#### Exercise material:

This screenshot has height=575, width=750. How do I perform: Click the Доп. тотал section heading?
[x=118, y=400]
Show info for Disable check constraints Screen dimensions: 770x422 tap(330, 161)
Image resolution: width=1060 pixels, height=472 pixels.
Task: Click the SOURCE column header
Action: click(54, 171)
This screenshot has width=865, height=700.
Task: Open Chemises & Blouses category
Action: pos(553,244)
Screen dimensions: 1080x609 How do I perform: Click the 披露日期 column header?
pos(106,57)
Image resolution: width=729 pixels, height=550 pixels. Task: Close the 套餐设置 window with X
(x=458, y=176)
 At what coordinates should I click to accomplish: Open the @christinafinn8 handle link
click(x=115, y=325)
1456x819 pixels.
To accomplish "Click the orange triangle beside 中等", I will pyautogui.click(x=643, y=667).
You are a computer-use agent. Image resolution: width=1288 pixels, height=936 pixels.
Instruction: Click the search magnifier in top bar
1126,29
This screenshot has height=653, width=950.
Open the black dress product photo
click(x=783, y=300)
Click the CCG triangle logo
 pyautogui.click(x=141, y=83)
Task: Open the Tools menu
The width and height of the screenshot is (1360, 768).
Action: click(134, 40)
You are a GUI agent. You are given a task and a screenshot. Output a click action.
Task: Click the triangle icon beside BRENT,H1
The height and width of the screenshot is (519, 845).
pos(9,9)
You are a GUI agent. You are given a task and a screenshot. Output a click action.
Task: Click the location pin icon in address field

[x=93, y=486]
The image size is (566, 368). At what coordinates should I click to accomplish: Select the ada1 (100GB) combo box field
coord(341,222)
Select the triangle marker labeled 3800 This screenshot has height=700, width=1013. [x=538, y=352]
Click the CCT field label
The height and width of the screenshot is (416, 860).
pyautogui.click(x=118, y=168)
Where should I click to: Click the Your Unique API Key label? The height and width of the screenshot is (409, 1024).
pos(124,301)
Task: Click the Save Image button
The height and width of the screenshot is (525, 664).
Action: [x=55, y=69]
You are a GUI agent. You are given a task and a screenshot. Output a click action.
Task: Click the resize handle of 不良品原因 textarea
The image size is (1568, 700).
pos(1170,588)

#### Work to complete:
Reproduce every record, making sure each one stays exactly the same.

#### Output:
This screenshot has height=575, width=750. How do I perform: Click the Доп. тотал section heading?
[x=118, y=400]
Show info for Disable check constraints Screen dimensions: 770x422 tap(330, 161)
Image resolution: width=1060 pixels, height=472 pixels.
Task: Click the SOURCE column header
Action: click(54, 171)
This screenshot has width=865, height=700.
Task: Open Chemises & Blouses category
Action: pos(553,244)
Screen dimensions: 1080x609 How do I perform: Click the 披露日期 column header?
pos(106,57)
Image resolution: width=729 pixels, height=550 pixels. Task: Close the 套餐设置 window with X
(x=458, y=176)
 At what coordinates should I click to accomplish: Open the @christinafinn8 handle link
click(x=115, y=325)
1456x819 pixels.
To accomplish "Click the orange triangle beside 中等", I will pyautogui.click(x=643, y=667).
You are a computer-use agent. Image resolution: width=1288 pixels, height=936 pixels.
Instruction: Click the search magnifier in top bar
1126,29
This screenshot has height=653, width=950.
Open the black dress product photo
click(x=783, y=300)
Click the CCG triangle logo
 pyautogui.click(x=141, y=83)
Task: Open the Tools menu
The width and height of the screenshot is (1360, 768).
Action: click(134, 40)
You are a GUI agent. You are given a task and a screenshot. Output a click action.
Task: Click the triangle icon beside BRENT,H1
The height and width of the screenshot is (519, 845).
pos(9,9)
You are a GUI agent. You are given a task and a screenshot. Output a click action.
Task: Click the location pin icon in address field

[x=93, y=486]
The image size is (566, 368). At what coordinates should I click to accomplish: Select the ada1 (100GB) combo box field
coord(341,222)
Select the triangle marker labeled 3800 This screenshot has height=700, width=1013. [x=538, y=352]
Click the CCT field label
The height and width of the screenshot is (416, 860).
pyautogui.click(x=118, y=168)
Where should I click to: Click the Your Unique API Key label? The height and width of the screenshot is (409, 1024).
pos(124,301)
Task: Click the Save Image button
The height and width of the screenshot is (525, 664).
Action: [x=55, y=69]
You are a GUI agent. You are given a task and a screenshot. Output a click action.
Task: Click the resize handle of 不良品原因 textarea
The image size is (1568, 700).
pos(1170,588)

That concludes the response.